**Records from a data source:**
_ _ _

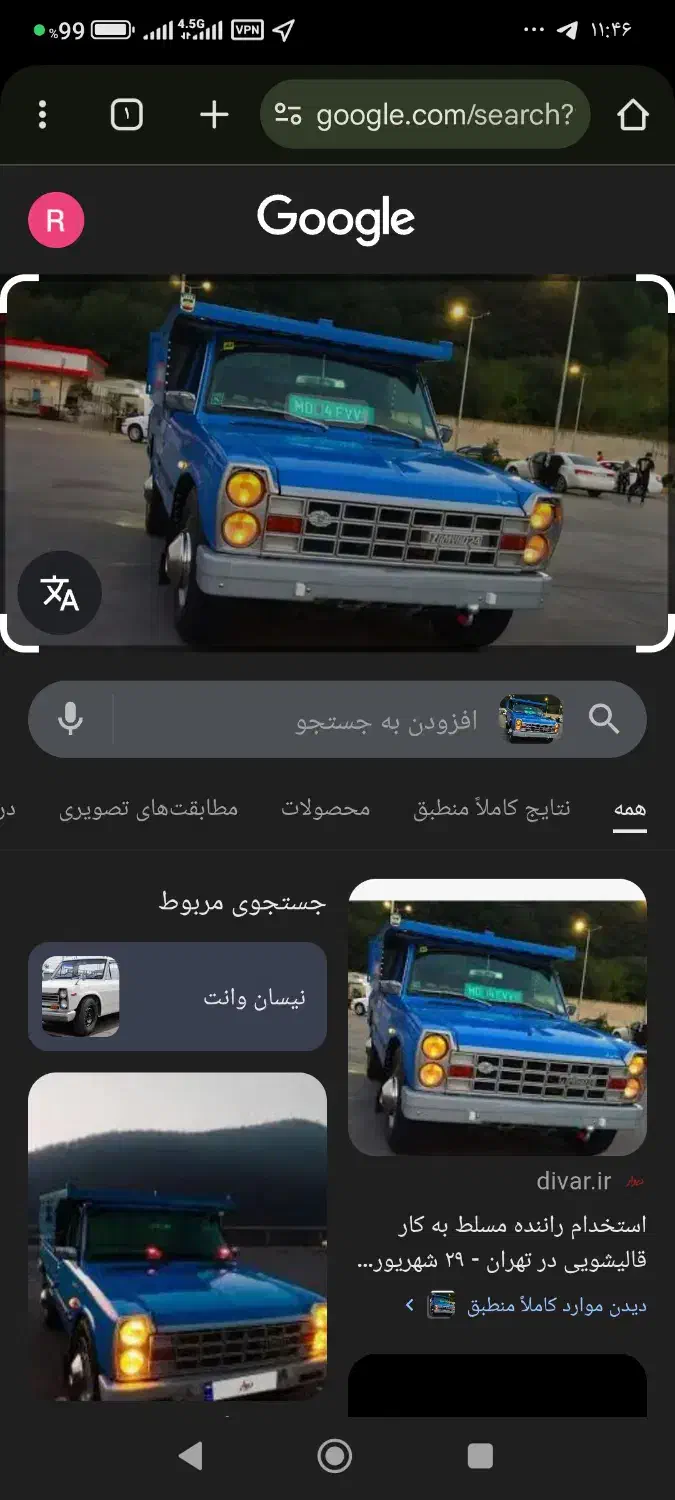The image size is (675, 1500).
Task: Start voice search with the microphone
Action: tap(70, 719)
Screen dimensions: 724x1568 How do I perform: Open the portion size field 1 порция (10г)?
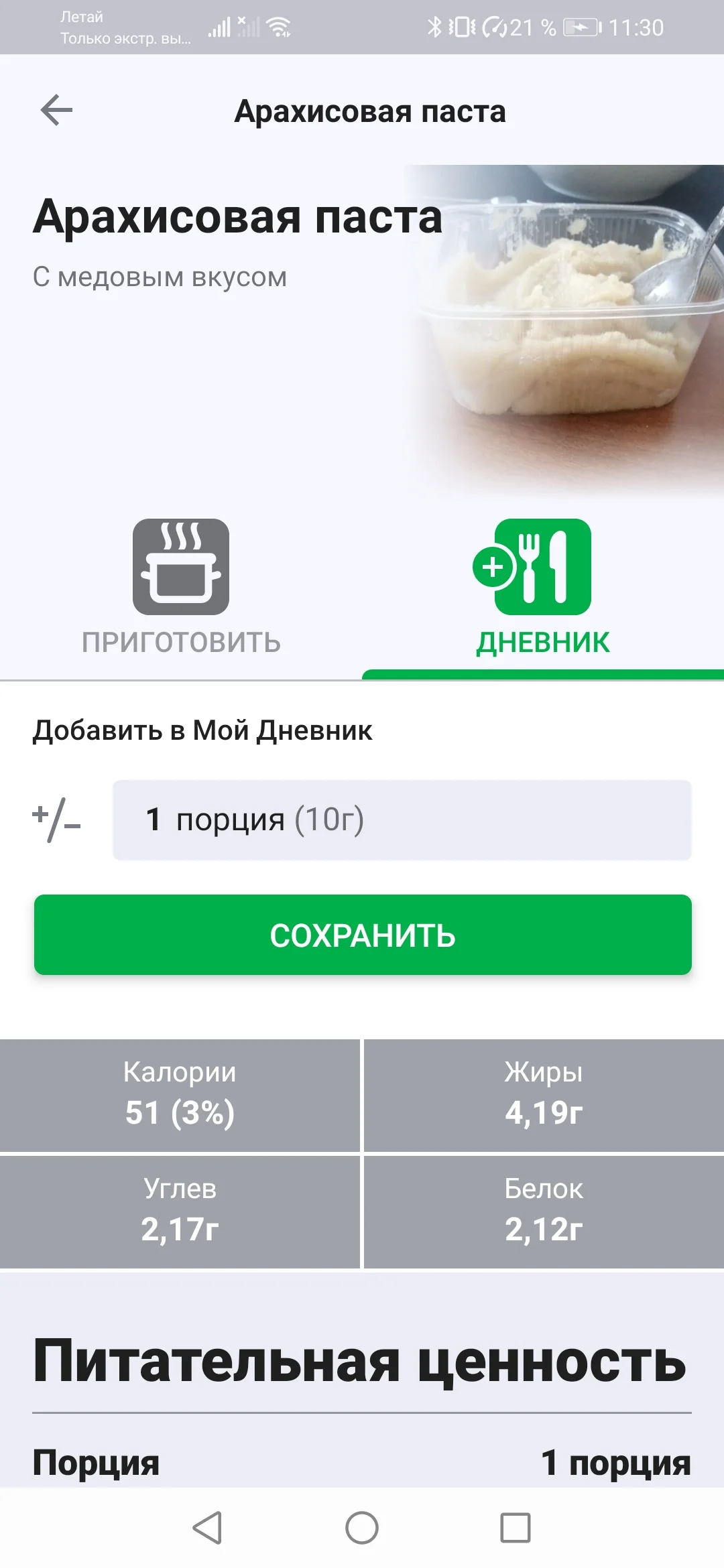coord(402,819)
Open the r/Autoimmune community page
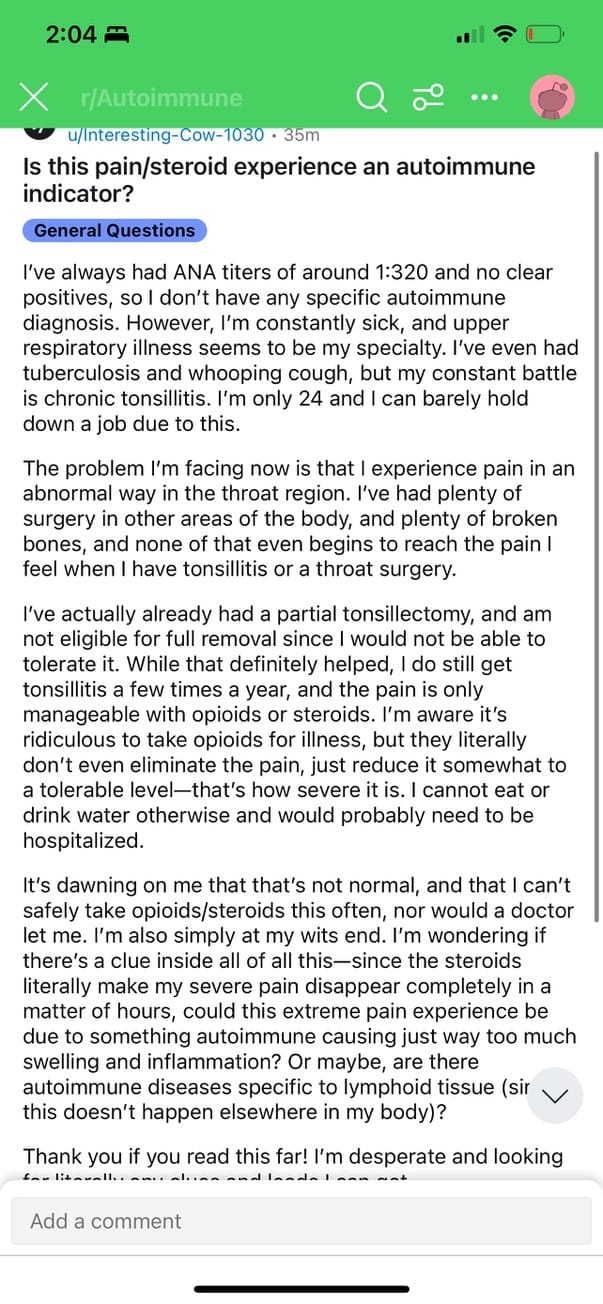 click(160, 98)
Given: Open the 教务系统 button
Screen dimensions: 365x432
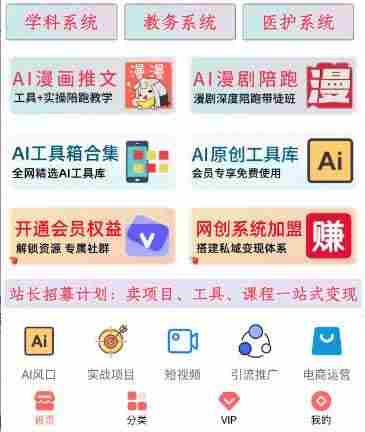Looking at the screenshot, I should (180, 22).
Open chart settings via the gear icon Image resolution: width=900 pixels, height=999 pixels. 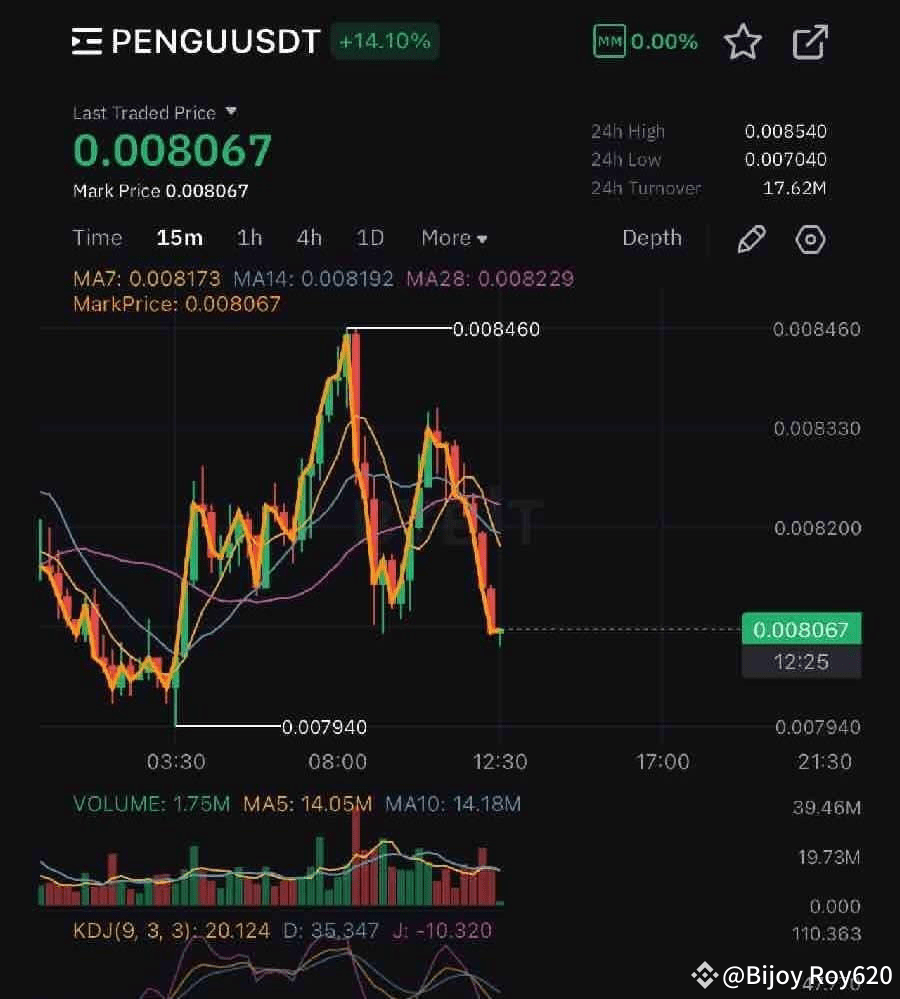click(810, 239)
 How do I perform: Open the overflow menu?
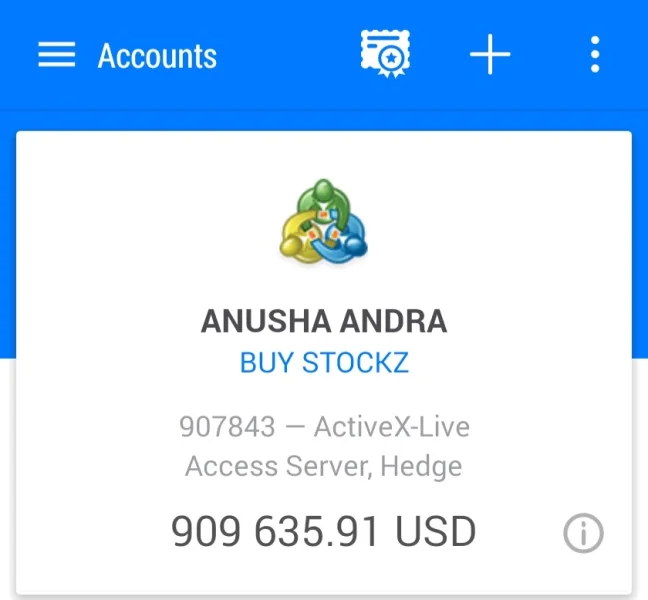pyautogui.click(x=595, y=55)
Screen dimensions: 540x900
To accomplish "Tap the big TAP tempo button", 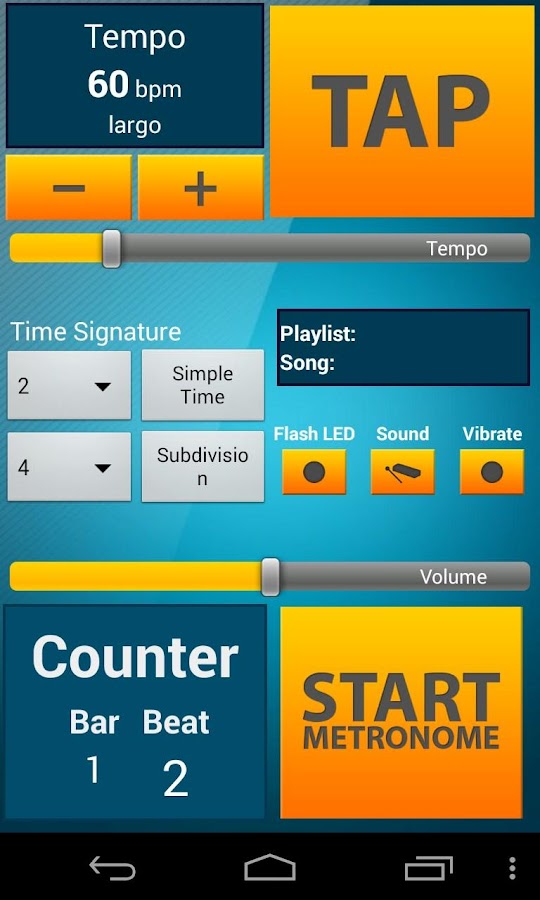I will coord(402,111).
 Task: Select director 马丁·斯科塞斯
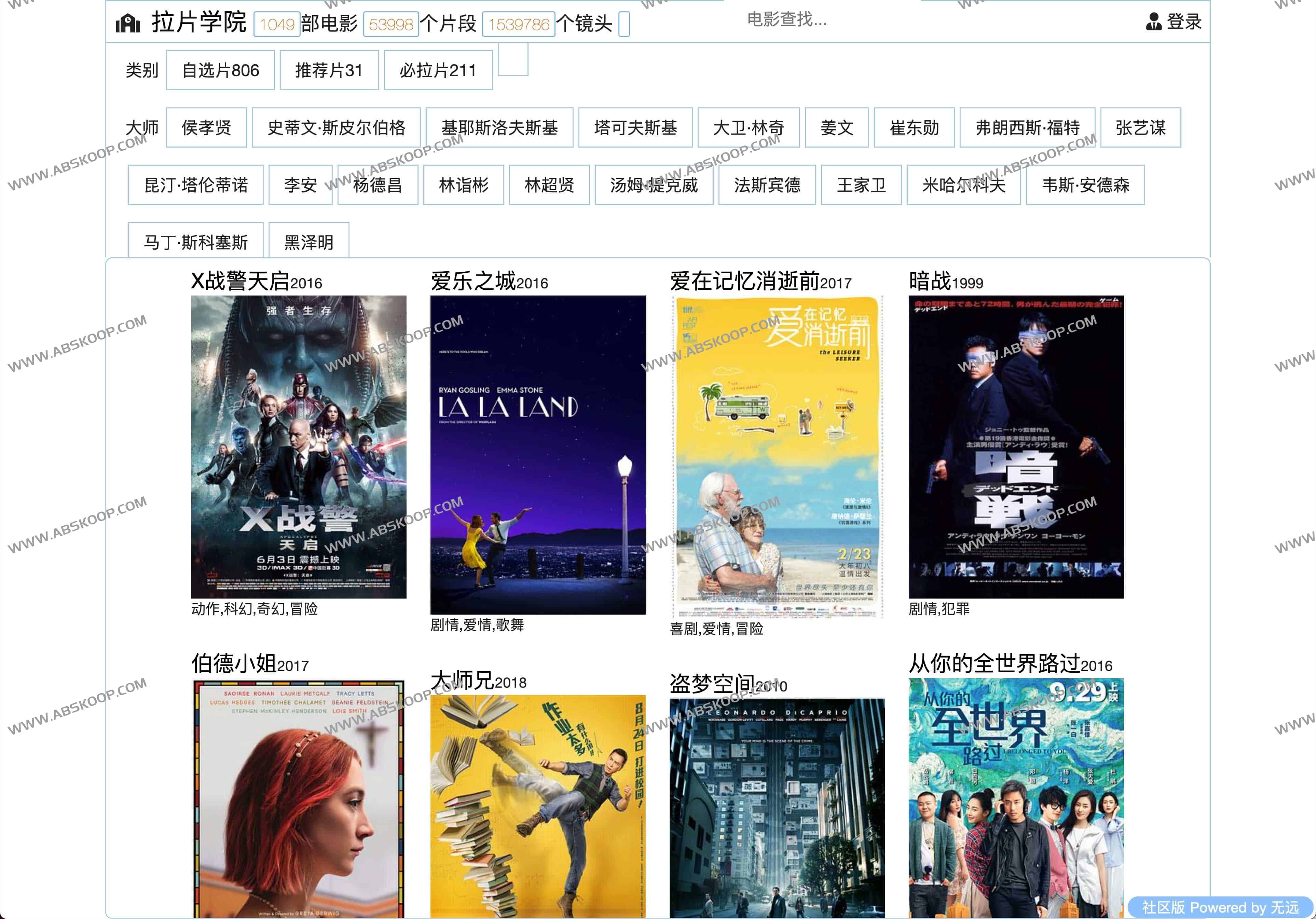point(195,242)
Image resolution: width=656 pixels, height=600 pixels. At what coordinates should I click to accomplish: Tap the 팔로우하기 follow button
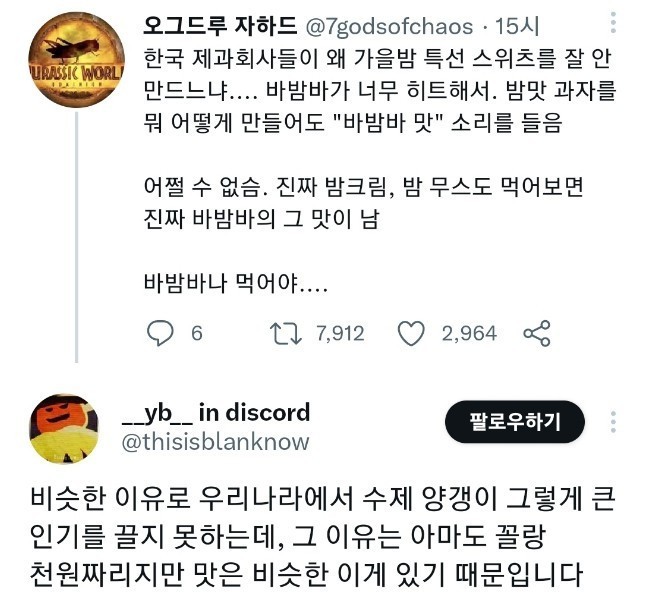pyautogui.click(x=515, y=424)
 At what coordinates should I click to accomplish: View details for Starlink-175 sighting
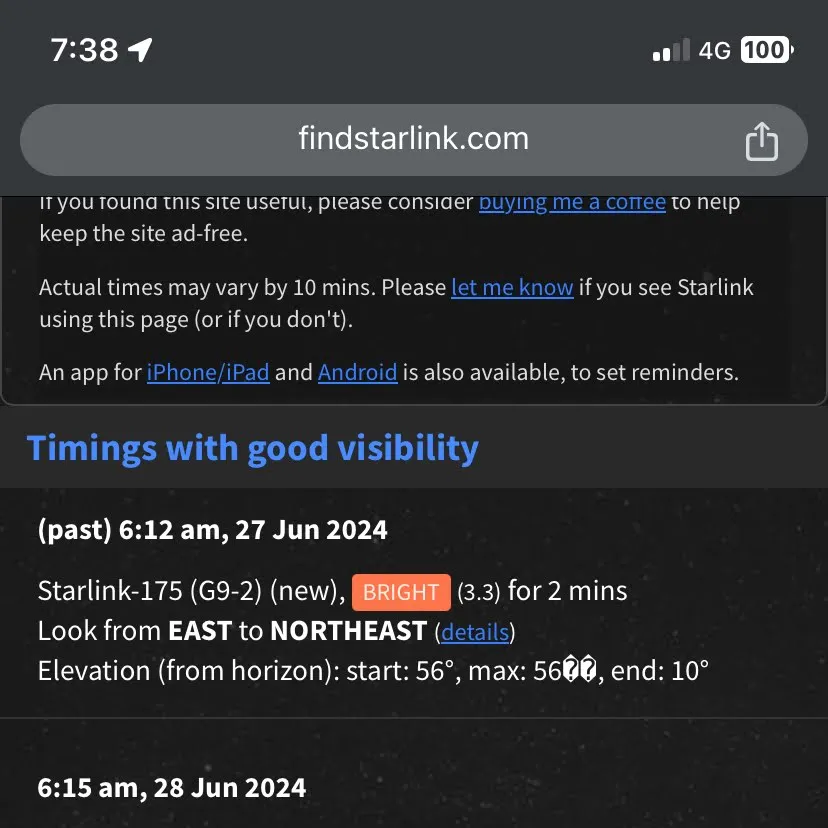tap(475, 632)
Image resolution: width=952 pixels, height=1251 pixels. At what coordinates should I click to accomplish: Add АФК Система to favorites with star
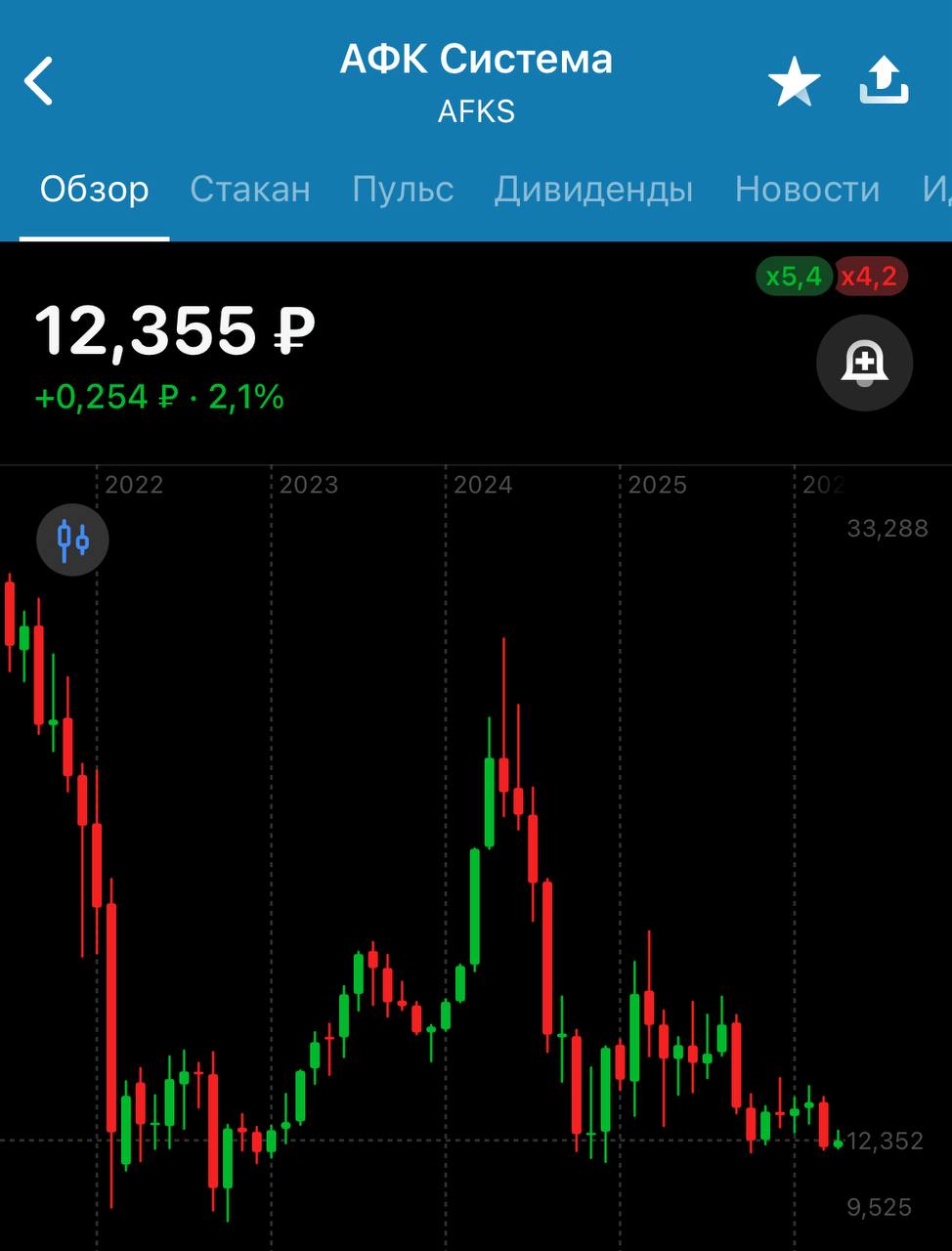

_ _ _

**Written instruction:** Rescale the material from the line containing "Task: Select director 马丁·斯科塞斯" through the end of the records, both ends included. Write those lines out again with the requests, multiply each coordinate in the answers by 1.7, round the results to whole numbers with halves rounded up, and leave the pictures out.

**Exercise response:**
 Task: Select director 马丁·斯科塞斯
point(332,411)
Image resolution: width=656 pixels, height=600 pixels. At what coordinates should I click to accomplish: Tap the 팔로우하기 follow button
pyautogui.click(x=876, y=721)
 At what coordinates should I click to accomplish: View details for Starlink-175 sighting
tap(808, 1074)
Image resolution: width=952 pixels, height=1251 pixels. At what coordinates should I click to accomplish: Add АФК Система to favorites with star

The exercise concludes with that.